AP Photo/Vincent Thian
What began as a "humor thing on campus" in 1988, slipped on to the Internet and then became one of the most anticipated lists at colleges across the country.

At the beginning of each fall semester, professors turn to the Beloit (Wis.) College Mindset List to learn more about the 18-year-olds coming on to campus. One of the list's creators, Tom McBride, visited The Early Show in 2002 to talk about that year's list and how it has changed over the years.

The young people pouring onto college campuses in September 2002, he pointed out, have always had a Southerner as president and have always been able to get TV weather reports 24 hours a day.

The list, he says, began as one way to bridge the generation gap.

"We wanted to accomplish a dialogue with our first-year students. We wanted them to tell us if the list was right or wrong or a fair representation of their generation. We wanted to start a dialogue with non-students outside the school as to what we see are the generational changes and hallmarks. We wanted to start a conversation of social change," says McBride.

After the first list was compiled, Beloit's public affairs director, Ron Nief, was contacted by the Wall Street Journal to confirm the validity of the list and things just took off from there.

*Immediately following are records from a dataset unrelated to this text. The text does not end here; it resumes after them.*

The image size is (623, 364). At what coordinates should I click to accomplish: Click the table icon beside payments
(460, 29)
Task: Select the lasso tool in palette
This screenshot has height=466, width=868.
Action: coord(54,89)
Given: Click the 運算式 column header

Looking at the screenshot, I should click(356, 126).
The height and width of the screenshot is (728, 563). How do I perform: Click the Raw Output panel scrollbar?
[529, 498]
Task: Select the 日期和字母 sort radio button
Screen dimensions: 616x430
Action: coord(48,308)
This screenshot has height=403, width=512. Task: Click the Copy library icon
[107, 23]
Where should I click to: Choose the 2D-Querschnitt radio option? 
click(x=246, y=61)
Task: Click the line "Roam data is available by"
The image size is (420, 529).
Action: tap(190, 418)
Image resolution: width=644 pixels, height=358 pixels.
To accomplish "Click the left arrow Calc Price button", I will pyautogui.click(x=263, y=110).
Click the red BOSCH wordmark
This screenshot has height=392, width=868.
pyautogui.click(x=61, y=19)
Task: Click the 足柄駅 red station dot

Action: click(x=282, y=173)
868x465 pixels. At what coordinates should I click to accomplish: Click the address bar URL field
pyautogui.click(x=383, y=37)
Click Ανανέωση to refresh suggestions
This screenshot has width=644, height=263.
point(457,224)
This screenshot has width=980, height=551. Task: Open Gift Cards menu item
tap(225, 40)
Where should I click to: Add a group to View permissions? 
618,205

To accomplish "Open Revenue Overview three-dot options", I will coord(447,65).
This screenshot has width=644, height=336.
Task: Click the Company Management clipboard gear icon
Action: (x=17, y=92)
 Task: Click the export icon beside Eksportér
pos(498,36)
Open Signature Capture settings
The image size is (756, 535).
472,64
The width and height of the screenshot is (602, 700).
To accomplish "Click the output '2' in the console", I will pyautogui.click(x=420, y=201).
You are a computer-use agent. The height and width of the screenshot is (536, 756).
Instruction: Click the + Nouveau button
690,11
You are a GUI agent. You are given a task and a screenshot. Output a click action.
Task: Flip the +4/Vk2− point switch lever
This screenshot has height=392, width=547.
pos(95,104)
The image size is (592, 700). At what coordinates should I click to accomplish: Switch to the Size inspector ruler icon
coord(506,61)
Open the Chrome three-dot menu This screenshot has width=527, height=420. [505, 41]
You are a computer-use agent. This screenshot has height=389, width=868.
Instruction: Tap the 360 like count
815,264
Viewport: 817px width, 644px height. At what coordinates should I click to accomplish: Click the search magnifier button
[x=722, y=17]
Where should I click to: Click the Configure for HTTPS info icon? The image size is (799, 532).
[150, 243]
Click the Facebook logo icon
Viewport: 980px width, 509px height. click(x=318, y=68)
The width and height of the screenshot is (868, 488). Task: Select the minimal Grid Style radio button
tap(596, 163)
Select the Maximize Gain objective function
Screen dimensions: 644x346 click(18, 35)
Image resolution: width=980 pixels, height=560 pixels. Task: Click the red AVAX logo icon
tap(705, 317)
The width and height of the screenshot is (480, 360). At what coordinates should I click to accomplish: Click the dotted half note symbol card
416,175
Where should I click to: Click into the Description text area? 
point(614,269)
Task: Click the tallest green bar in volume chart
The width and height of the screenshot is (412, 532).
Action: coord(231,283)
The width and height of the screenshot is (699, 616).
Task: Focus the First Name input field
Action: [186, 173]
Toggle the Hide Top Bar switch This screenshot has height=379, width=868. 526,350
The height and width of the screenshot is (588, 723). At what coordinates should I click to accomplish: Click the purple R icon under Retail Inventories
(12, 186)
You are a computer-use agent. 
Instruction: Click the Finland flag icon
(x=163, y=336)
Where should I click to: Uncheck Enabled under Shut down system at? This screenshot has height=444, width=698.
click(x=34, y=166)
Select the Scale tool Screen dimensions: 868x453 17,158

To create the list, McBride says, school officials research what was going on in the country and the world when these students were born in 1983-1984.

"We do some research and go through old newspapers, books and get on the Internet," says McBride. "We try to recreate the ambiance of 1983-1984 and a bit beyond. We try to find facts that seem to be significant and interesting about a particular trend or direction of social change."

After gathering the information they come up with 100 to 150 items for the list; then, they go over them and try to come up with a top 50. "And that will be those things that we consider to be most significant and indicative of this generations social values," he says.

As somebody who has taught 18- to 22-year-olds for some time, McBride says he is more astonished each year by the social change and the fact that high schools don't provide more perspective on these things. "But I try to understand that every generation has a set of events that define them and once upon a time I (Tom McBride) had a limited social and cultural horizon."

Here is a partial list for the class of 2006:

  1. A Southerner has always been President of the United States.
  2. Richard Burton, Ricky Nelson and Truman Capote have always been dead.
  3. South Africa's official policy of apartheid has not existed during their lifetime.
  4. Cars have always had eye-level rear stop lights, CD player, and air bags.
  5. We have always been able to choose our long-distance carriers.
  6. Weather reports have always been available 24 hours a day on television.
  7. The "evil empire" has moved from Moscow to a setting in some distant galaxy.
  8. "Big Brother" is merely a television show.
  9. Cyberspace has always existed.
  10. Bruce Springsteen's hit "Born in the USA" could have been played to celebrate their birth.
  11. Barbie has always had a job.
  12. Telephone bills have always been totally incomprehensible.
  13. Prom dresses have always come in basic black.
  14. A "Hair Band" is some sort of fashion accessory.
  15. George Foreman has always been a barbecue grill salesman
  16. Afghanistan has always been a front page story.
  17. There has always been an heir to the heir to the British throne.
  18. They have no recollection of Connie Chung or Geraldo Rivera as serious journalists.
  19. Peter Jennings, Dan Rather, and Tom Brokaw have always anchored the evening news.
  20. China has always been a market-based reforming regime.